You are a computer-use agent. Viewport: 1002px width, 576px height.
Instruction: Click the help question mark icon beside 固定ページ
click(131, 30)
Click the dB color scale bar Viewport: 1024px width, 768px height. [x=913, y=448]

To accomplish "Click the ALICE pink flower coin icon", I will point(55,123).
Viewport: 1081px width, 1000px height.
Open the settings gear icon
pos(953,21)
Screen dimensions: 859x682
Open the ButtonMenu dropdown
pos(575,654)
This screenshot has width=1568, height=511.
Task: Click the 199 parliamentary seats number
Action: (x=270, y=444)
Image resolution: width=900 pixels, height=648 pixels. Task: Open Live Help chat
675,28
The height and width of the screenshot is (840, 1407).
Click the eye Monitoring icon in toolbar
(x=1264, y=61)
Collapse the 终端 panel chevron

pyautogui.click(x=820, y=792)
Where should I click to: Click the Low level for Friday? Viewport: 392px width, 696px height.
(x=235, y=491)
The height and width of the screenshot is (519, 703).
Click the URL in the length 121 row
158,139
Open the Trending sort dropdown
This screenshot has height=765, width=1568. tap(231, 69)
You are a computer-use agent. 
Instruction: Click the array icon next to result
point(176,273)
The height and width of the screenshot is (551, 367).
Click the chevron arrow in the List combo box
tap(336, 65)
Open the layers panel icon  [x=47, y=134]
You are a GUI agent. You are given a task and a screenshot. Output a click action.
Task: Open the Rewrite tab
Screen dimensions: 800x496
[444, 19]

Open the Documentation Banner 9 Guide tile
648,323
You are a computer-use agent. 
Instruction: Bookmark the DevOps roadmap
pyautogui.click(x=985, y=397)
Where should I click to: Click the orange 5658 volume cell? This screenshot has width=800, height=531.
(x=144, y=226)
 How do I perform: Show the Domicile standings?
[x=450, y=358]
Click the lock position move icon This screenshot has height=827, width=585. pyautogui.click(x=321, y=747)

• _GOAL OF THE EXERCISE_:
Copy every row above, substituting "Window" for each occurrence of "Viewport" and leaving everything else unchanged.

• _ANSWER FOR THE TASK_:
You are a computer-use agent. Window: 1002px width, 576px height.
Instruction: Click the help question mark icon beside 固定ページ
click(131, 30)
Click the dB color scale bar Window: 1024px width, 768px height. [x=913, y=448]

To accomplish "Click the ALICE pink flower coin icon", I will point(55,123).
Window: 1081px width, 1000px height.
Open the settings gear icon
pos(953,21)
Screen dimensions: 859x682
Open the ButtonMenu dropdown
pos(575,654)
This screenshot has width=1568, height=511.
Task: Click the 199 parliamentary seats number
Action: (x=270, y=444)
Image resolution: width=900 pixels, height=648 pixels. Task: Open Live Help chat
675,28
The height and width of the screenshot is (840, 1407).
Click the eye Monitoring icon in toolbar
(x=1264, y=61)
Collapse the 终端 panel chevron

pyautogui.click(x=820, y=792)
Where should I click to: Click the Low level for Friday? Window: 392px width, 696px height.
(x=235, y=491)
The height and width of the screenshot is (519, 703).
Click the URL in the length 121 row
158,139
Open the Trending sort dropdown
This screenshot has height=765, width=1568. tap(231, 69)
You are a computer-use agent. 
Instruction: Click the array icon next to result
point(176,273)
The height and width of the screenshot is (551, 367).
Click the chevron arrow in the List combo box
tap(336, 65)
Open the layers panel icon  [x=47, y=134]
You are a GUI agent. You are given a task and a screenshot. Output a click action.
Task: Open the Rewrite tab
Screen dimensions: 800x496
[444, 19]

Open the Documentation Banner 9 Guide tile
648,323
You are a computer-use agent. 
Instruction: Bookmark the DevOps roadmap
pyautogui.click(x=985, y=397)
Where should I click to: Click the orange 5658 volume cell? This screenshot has width=800, height=531.
(x=144, y=226)
 How do I perform: Show the Domicile standings?
[x=450, y=358]
Click the lock position move icon This screenshot has height=827, width=585. pyautogui.click(x=321, y=747)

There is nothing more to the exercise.